- YOUR OBJECTIVE
Every line of the records that holds the word "予約開始" should be copied out.

Dataset entries:
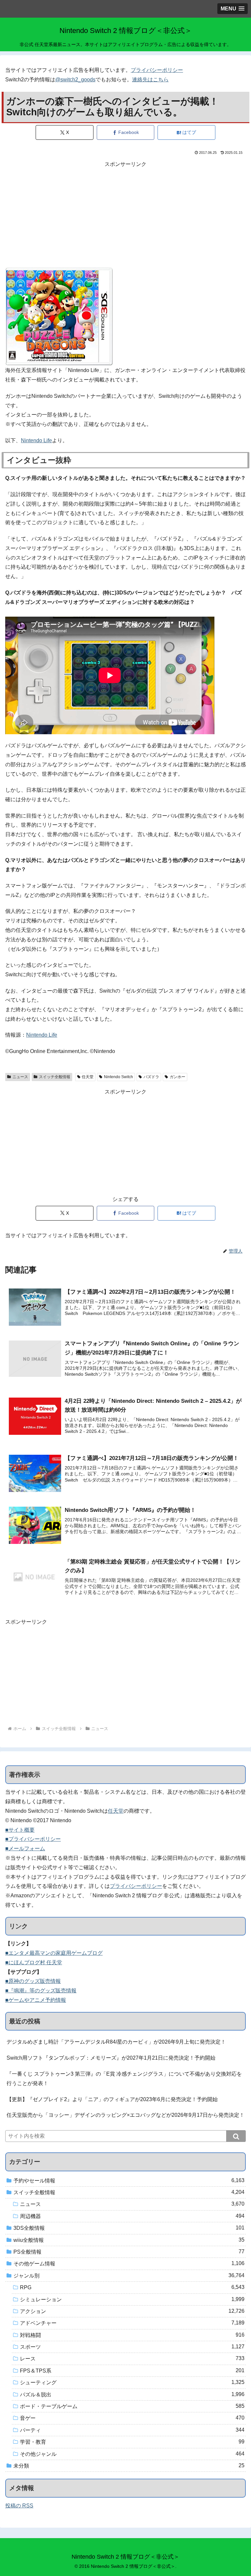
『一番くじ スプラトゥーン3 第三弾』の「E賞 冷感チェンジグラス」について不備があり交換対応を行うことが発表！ (124, 2078)
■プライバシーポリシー (33, 1839)
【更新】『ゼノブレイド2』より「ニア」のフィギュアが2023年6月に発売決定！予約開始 (112, 2099)
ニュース (20, 1077)
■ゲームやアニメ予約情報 (35, 2000)
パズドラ (151, 1077)
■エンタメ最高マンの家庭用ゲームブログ (54, 1953)
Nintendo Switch (118, 1077)
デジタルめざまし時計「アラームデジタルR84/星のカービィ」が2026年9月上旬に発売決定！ (116, 2042)
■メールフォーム (25, 1848)
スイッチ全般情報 (54, 1077)
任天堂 (87, 1077)
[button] (236, 2136)
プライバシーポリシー (157, 70)
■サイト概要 (20, 1830)
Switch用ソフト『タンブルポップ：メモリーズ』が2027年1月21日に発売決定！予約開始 (111, 2058)
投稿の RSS (19, 2505)
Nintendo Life (36, 440)
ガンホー (177, 1077)
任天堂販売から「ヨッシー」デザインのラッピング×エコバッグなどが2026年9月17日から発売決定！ (125, 2115)
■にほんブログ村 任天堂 (33, 1962)
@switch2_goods (75, 79)
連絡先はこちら (150, 79)
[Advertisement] (125, 215)
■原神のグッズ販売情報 (33, 1981)
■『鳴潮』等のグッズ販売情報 (40, 1990)
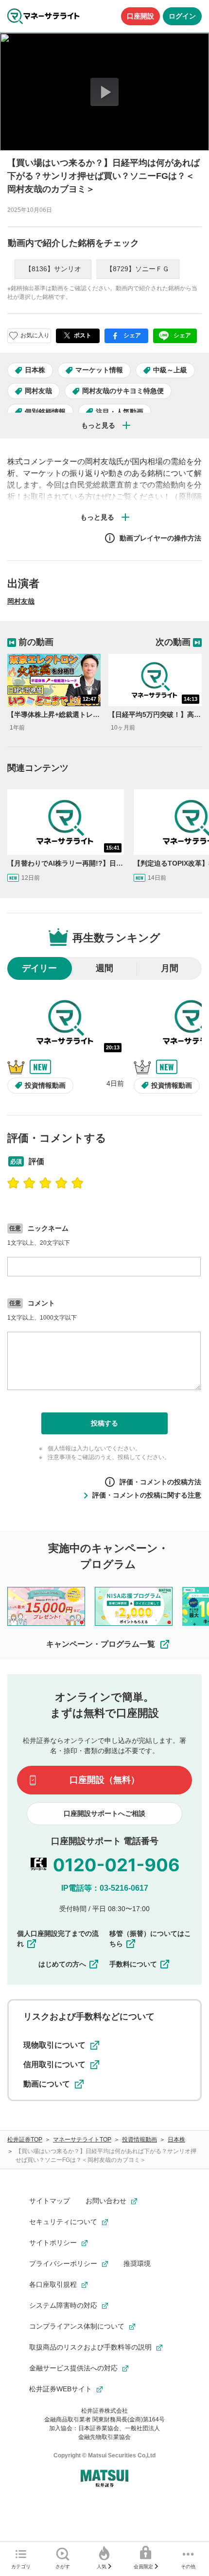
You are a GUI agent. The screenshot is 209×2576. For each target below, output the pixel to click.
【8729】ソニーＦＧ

- RESPONSE TO THIS TASK
【更新】『ゼノブレイド2』より「ニア」のフィギュアが2023年6月に発売決定！予約開始 (112, 2099)
Switch用ソフト『タンブルポップ：メモリーズ』が2027年1月21日に発売決定！予約開始 (111, 2058)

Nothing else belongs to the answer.